- Task requirements
According to the post about teaching and evaluating students below, how many class presentations can be done in a one-hour block?

Having had some experience teaching and designing labs and evaluating students in my opinion there is basically no problem that can't be solved with more instructor work.
The problem is that the structure pushes for teaching productivity which basically directly opposes good pedagogy at this point in the optimization.
Some specifics:
1. Multiple choice sucks. It's obvious that written response better evaluates students and oral is even better. But multiple choice is graded instantly by a computer. Written response needs TAs. Oral is such a time sink and needs so many TAs and lots of space if you want to run them in parallel.
1.5 Similarly having students do things on computers is nice because you don't have to print things and even errors in the question can be fixed live and you can ask students to refresh the page. But if the chatbots let them cheat too easily on computers doing hand written assesments sucks cause you have to go arrange for printing and scanning.
2. Designing labs is a clear LLM tradeoff. Autograded labs with testbenches and fill in the middle style completetions or API completetions are incredibly easy to grade. You just pull the commit before some specific deadline and run some scripts.
You can do 200 students in the background when doing other work its so easy. But the problem is that LLMS are so good at fill in the middle and making testbenches pass.
I've actually tried some more open ended labs before and its actually very impressive how creative students are. They are obviously not LLMs there is this diversity in thought and simplicity of code that you do not get with ChatGPT.
But it is ridiculously time consuming to pull people's code and try to run open ended testbenches that they have created.
3. Having students do class presentations is great for evaluating them. But you can only do like 6 or 7 presentations in a 1 hr block. You will need to spend like a week even in a relatively small class.
4. What I will say LLMs are fun for are having students do open ended projects faster with faster iterations. You can scope creep them if you expect expect to use AI coding.

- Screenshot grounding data
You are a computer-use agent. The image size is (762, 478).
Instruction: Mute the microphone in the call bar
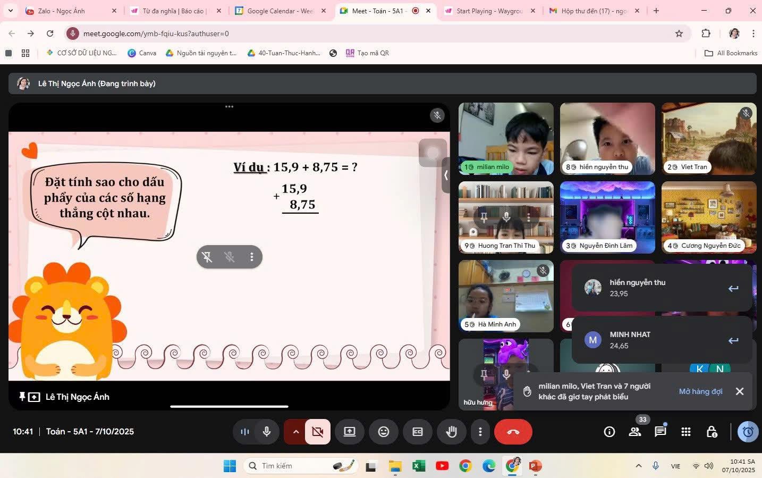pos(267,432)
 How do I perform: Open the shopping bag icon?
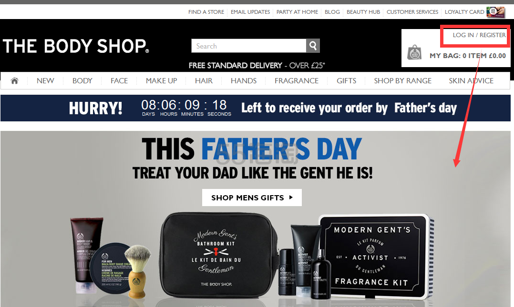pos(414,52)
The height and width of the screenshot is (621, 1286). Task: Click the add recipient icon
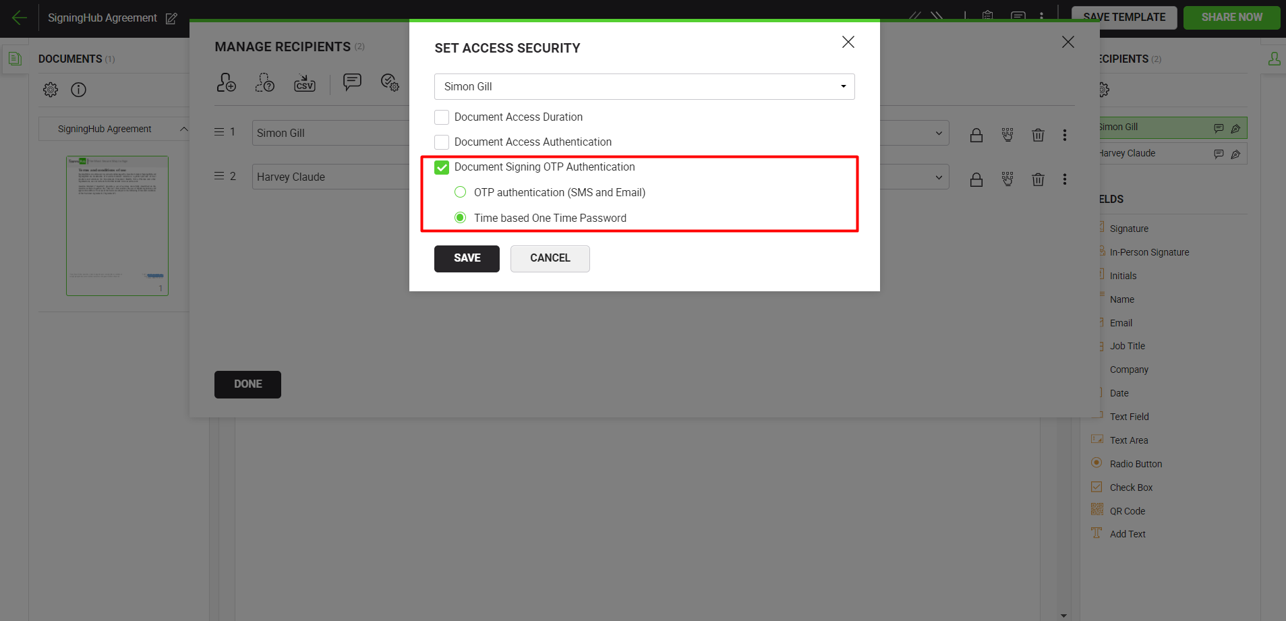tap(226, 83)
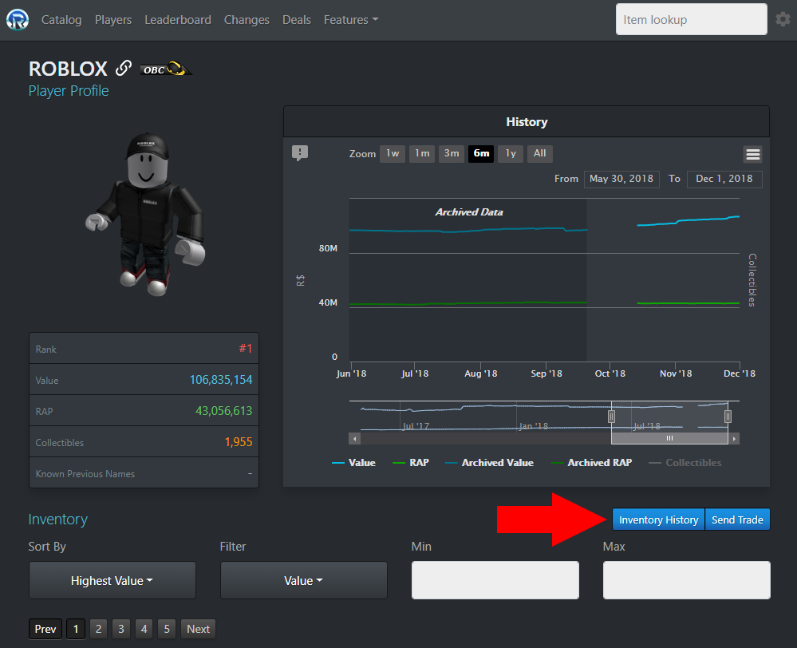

- Exercise output
About 6 or 7.